Tuesday, July 13, 2010

Yadda, Yadda, Yadda

I'm not really that big into quotes. I don't have a portfolio of handy-dandy one-liners to go with every situation, so when I come across a good one I start applying it to everything. At the moment I'm mesmerized by the following; "Communication isn't what's said. It's what's heard." There's an element of accountability embedded in this quote, which is perhaps what sparked my interest in the first place. I've often thought of communication as the willingness to talk, but it seems that in order to be heard we need to consider how we package our truth. Communication is a two-fold meditation, implying that we be mindful of how someone else might best absorb our words and more importantly, that we be very clear with ourselves about what it is that we want to say.

Hindsight being 20/20, I can look back on some of my more unproductive conversations and pinpoint a fairly obvious trend ... I wasn't really listening. I mean, all of the necessary ingredients were present, none the least of which was my actual presence and willingness to pay attention, but I was too busy having my own little conversation in my mind to hear what was being said. In fact, the best examples of my worst attempts at communication are those in which I was reliving the past (and subsequently predicting the future). Instead of actually participating in the conversation, I brought all my baggage to the table as evidence of how I expected the discussion to unfold. My adversary could talk and talk and not one bit of it would soak in because my version of the story was far easier to believe. It's like communicative craft time: cutting and pasting the parts that supported my agenda and inserting them into my well-written plot. Somehow my deepest fears and my darkest thoughts felt more comforting than the truth of the moment.

These seeds (or samskaras, as they're called in sanskrit) of our past experiences filter the words of another in ways that serve to validate our experience. Every time we water them we invite them to take over, like weeds in a garden, suffocating the healthy plants and making it more difficult for us to see the reality of the moment. BKS Iyengar writes in Light On Life, "We all know that a scab that we constantly pick will not heal. In the same way we have to let old wounds in memory heal over. This does not mean repressing them. It means that what is not fed will wither." Our efforts in communication can either serve our samskaras or our higher truth. It's a constant, moment-to-moment choice and one that requires practice.

Going back to my handy-dandy quote, we must acknowledge that this whole weed infestation problem most likely exists in the minds of those with whom we're trying to communicate. Telling someone how we feel is great, but we often underestimate the power and consequence of our words. Satya (truthfulness) must be tempered with ahimsa (non-violence). Compassion and patience are necessary to identify the most effective modes of transportation for your message. Learning where their seeds are planted can help you navigate the path and shed light on what your words sound like on the receiving end. The skill of hearing and being heard is a tool to affect positive change. As darkness from the past starts to brighten and anxiety about the unknown dissolves, truth becomes a two-way street.

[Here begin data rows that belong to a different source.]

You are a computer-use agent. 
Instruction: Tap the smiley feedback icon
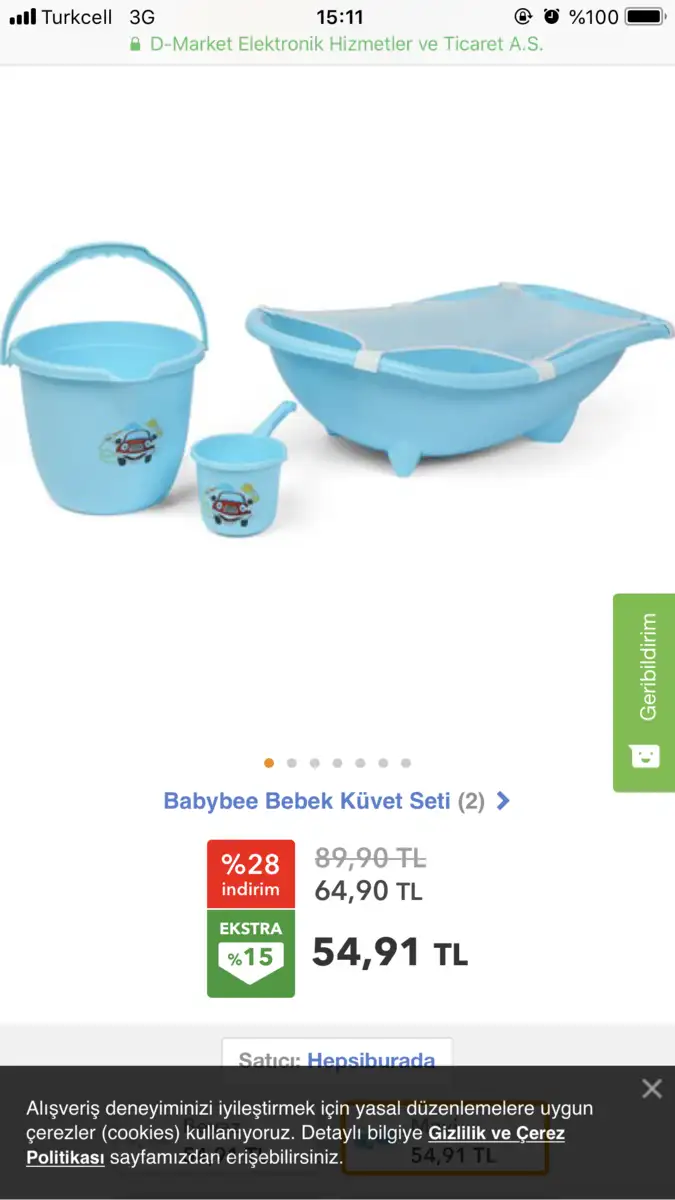pyautogui.click(x=645, y=756)
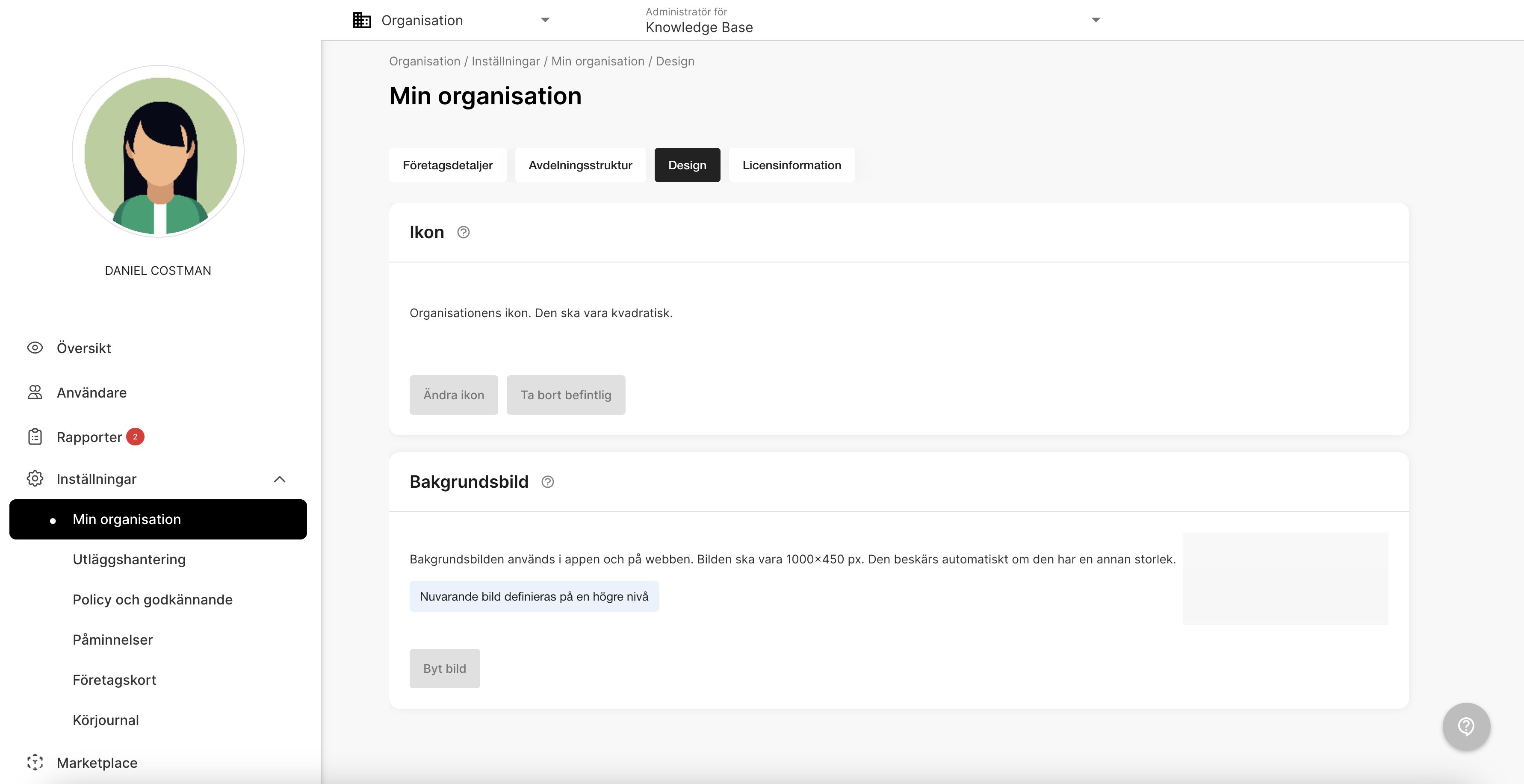The height and width of the screenshot is (784, 1524).
Task: Open the Avdelningsstruktur tab
Action: (x=580, y=165)
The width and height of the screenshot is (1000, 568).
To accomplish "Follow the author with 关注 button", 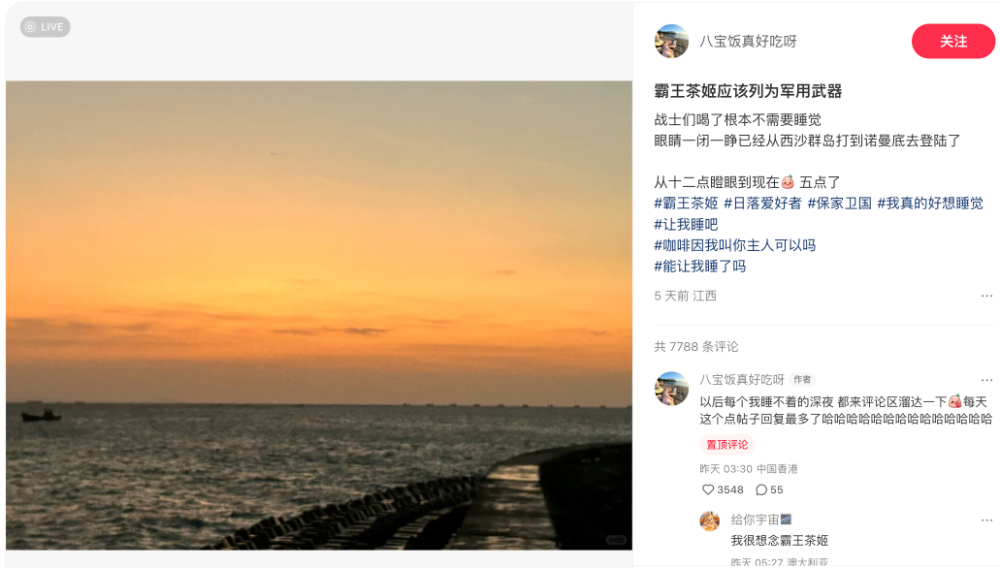I will [x=953, y=41].
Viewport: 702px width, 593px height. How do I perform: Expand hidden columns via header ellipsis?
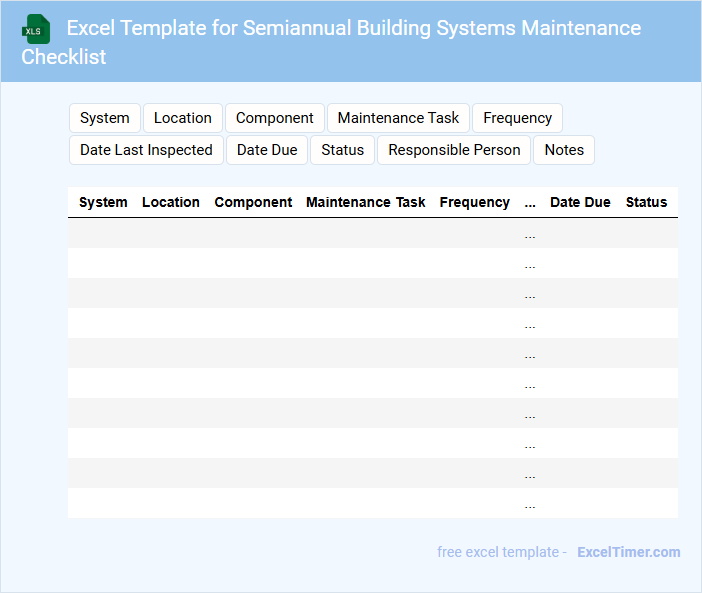[530, 202]
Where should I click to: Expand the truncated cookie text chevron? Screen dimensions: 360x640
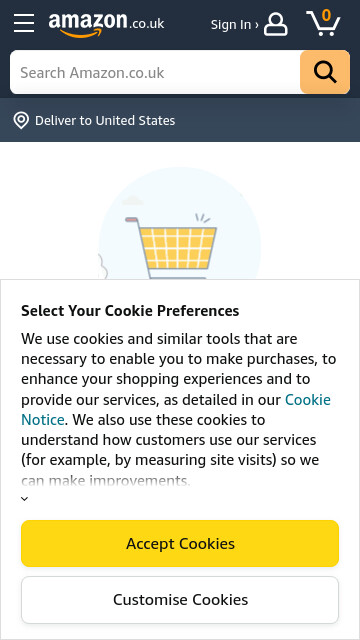point(24,499)
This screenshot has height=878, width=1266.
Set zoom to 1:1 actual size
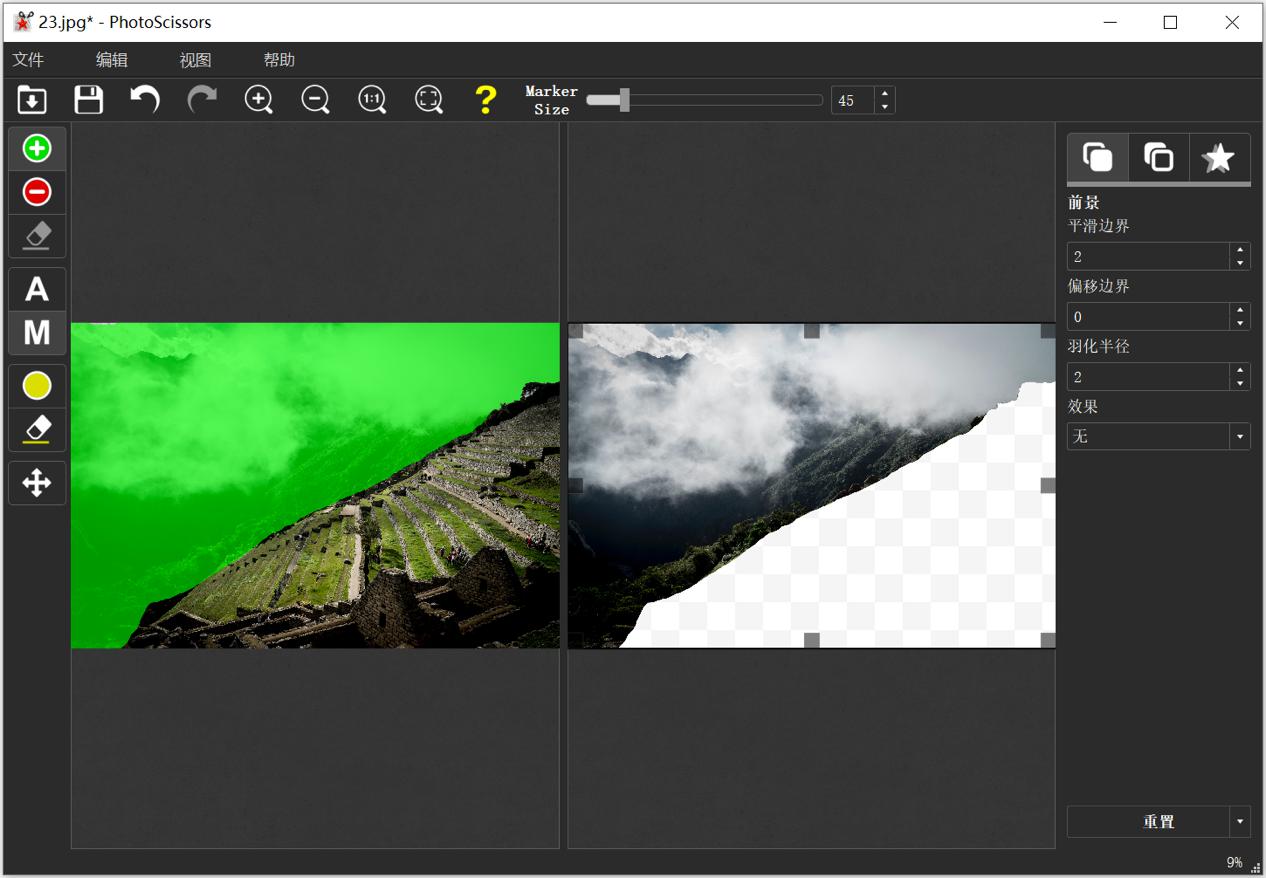(372, 100)
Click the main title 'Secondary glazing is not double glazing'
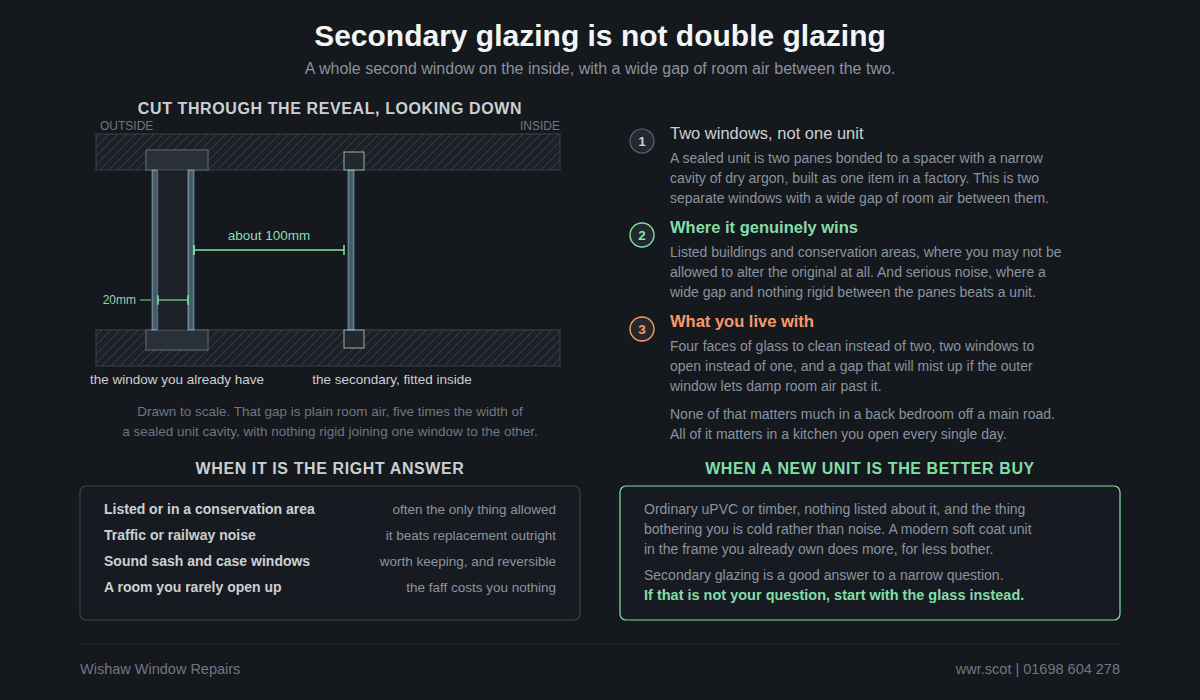Image resolution: width=1200 pixels, height=700 pixels. click(x=600, y=36)
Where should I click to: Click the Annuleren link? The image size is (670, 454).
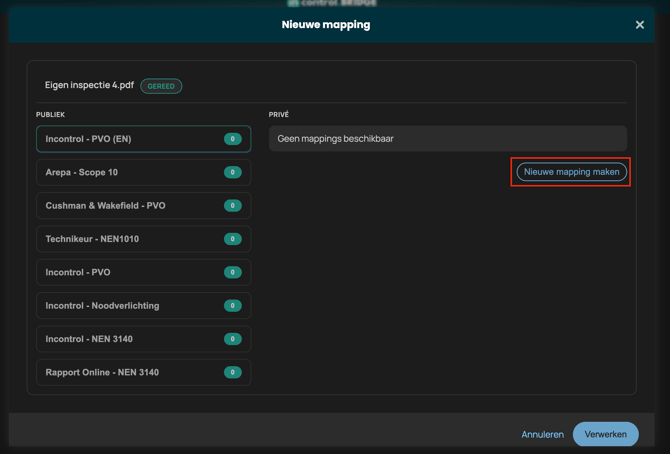(542, 434)
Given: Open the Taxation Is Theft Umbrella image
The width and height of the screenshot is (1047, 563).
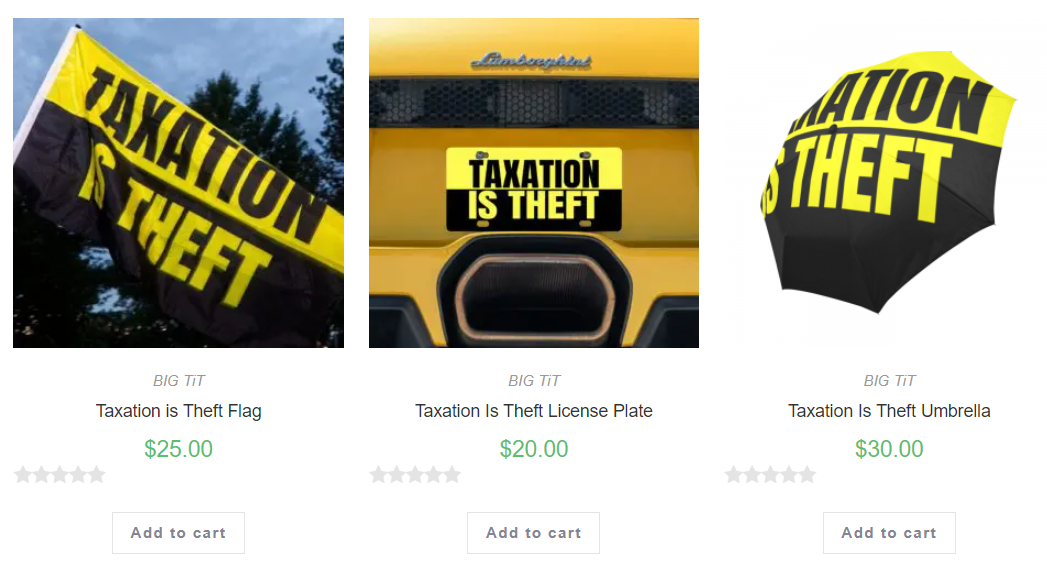Looking at the screenshot, I should tap(889, 183).
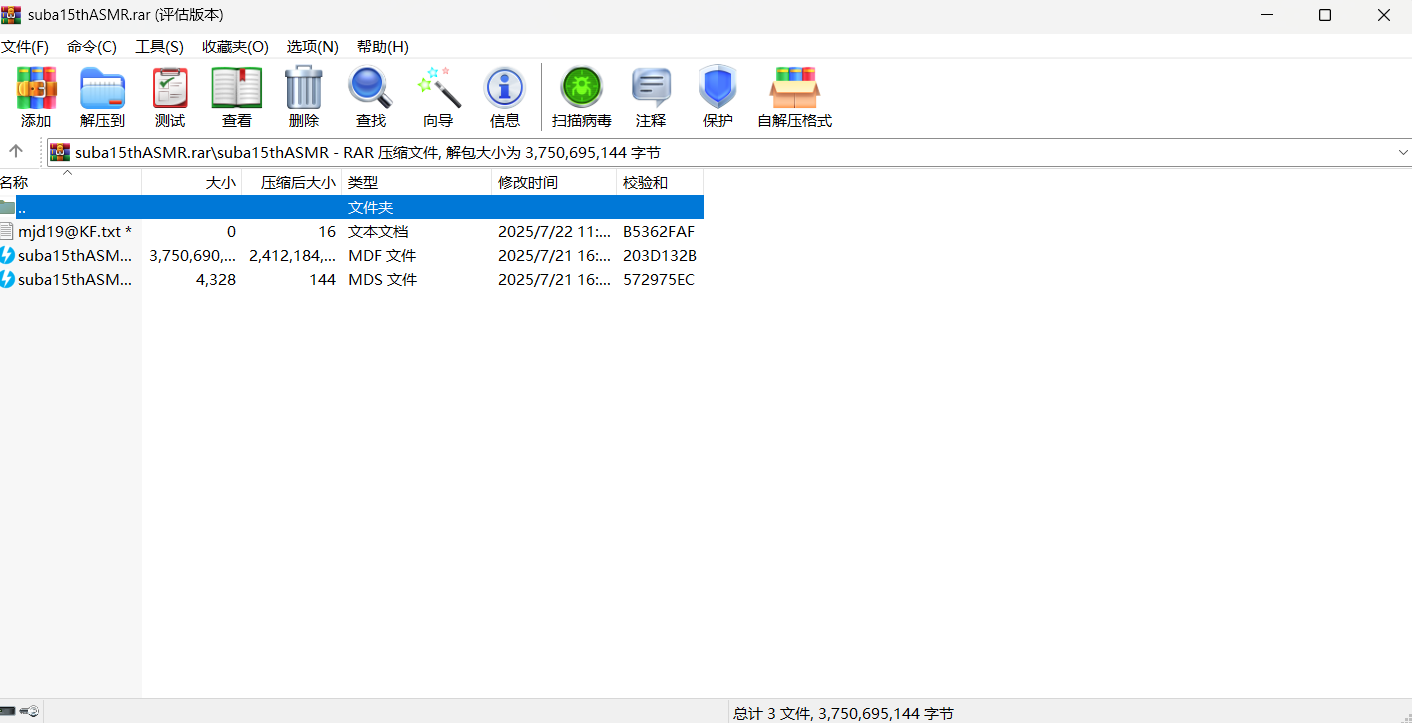Open the 文件(F) menu

click(25, 47)
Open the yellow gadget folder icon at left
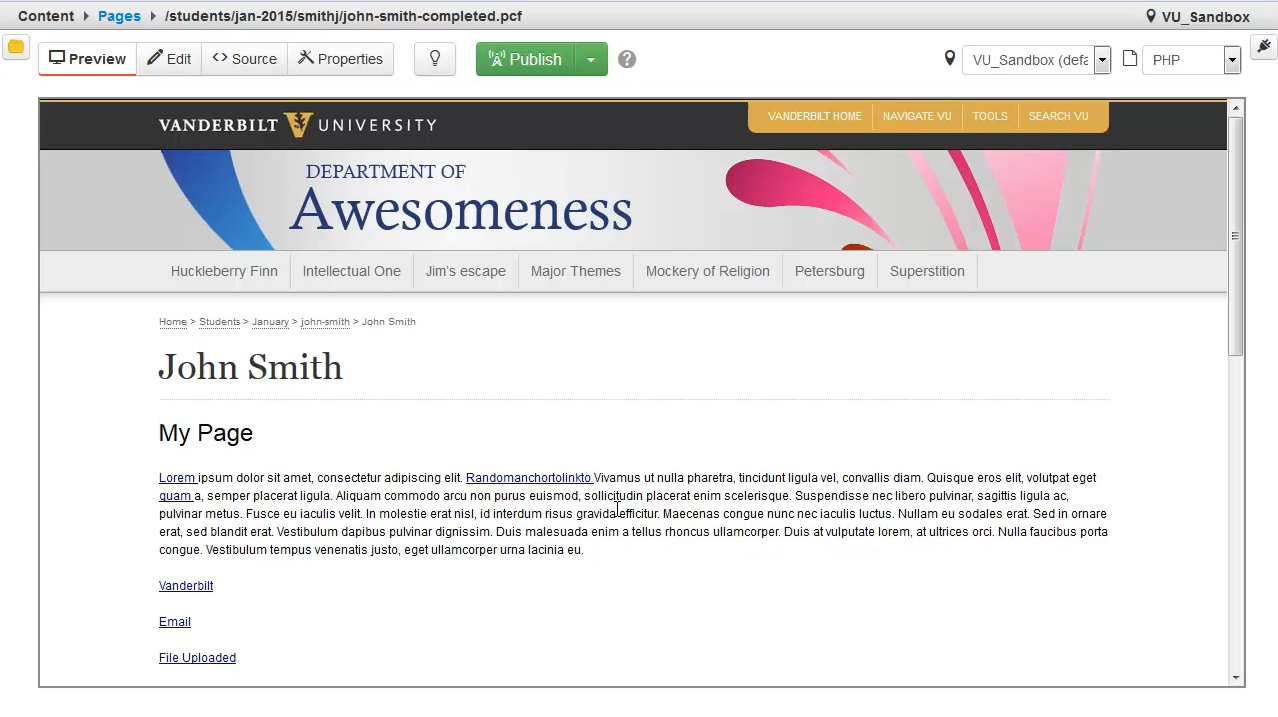The width and height of the screenshot is (1278, 717). [15, 47]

My samskaras usually keep me one step behind or one step ahead of the conversation and so my work is to do my best to leave the baggage at home and sit in the truth of the moment. Then, and only then, am I really living in the now. Anything else is simply a fabrication of the mind. I'm learning that interactions can be intimate, real, and uplifting when I keep my heart open to giving and receiving truth. "Communication isn't what's said. It's what's heard." Great quote.

1 comment:

  1. This is an extremely insightful post. If we can communicate without any agenda, without twisting and turning the words, without involving the past or the future - maybe that is actually what Satya is all about. Pure truthfulness, without all the interjections from our "feelings", just presence and mindfulness. Maybe that is where Satya lives, within that unfiltered and honest attention. We are so busy protecting ourselves when communicating, that perhaps the truthfulness gets lost somehow. Or it starts as truthfulness, but then it becomes something else. We exclaim, "but this is how I feel" - but its often not how we feel at all, but rather how we felt, or how we think we should feel.... Thanks for communicating this post - so much to think about...and not to think about! :)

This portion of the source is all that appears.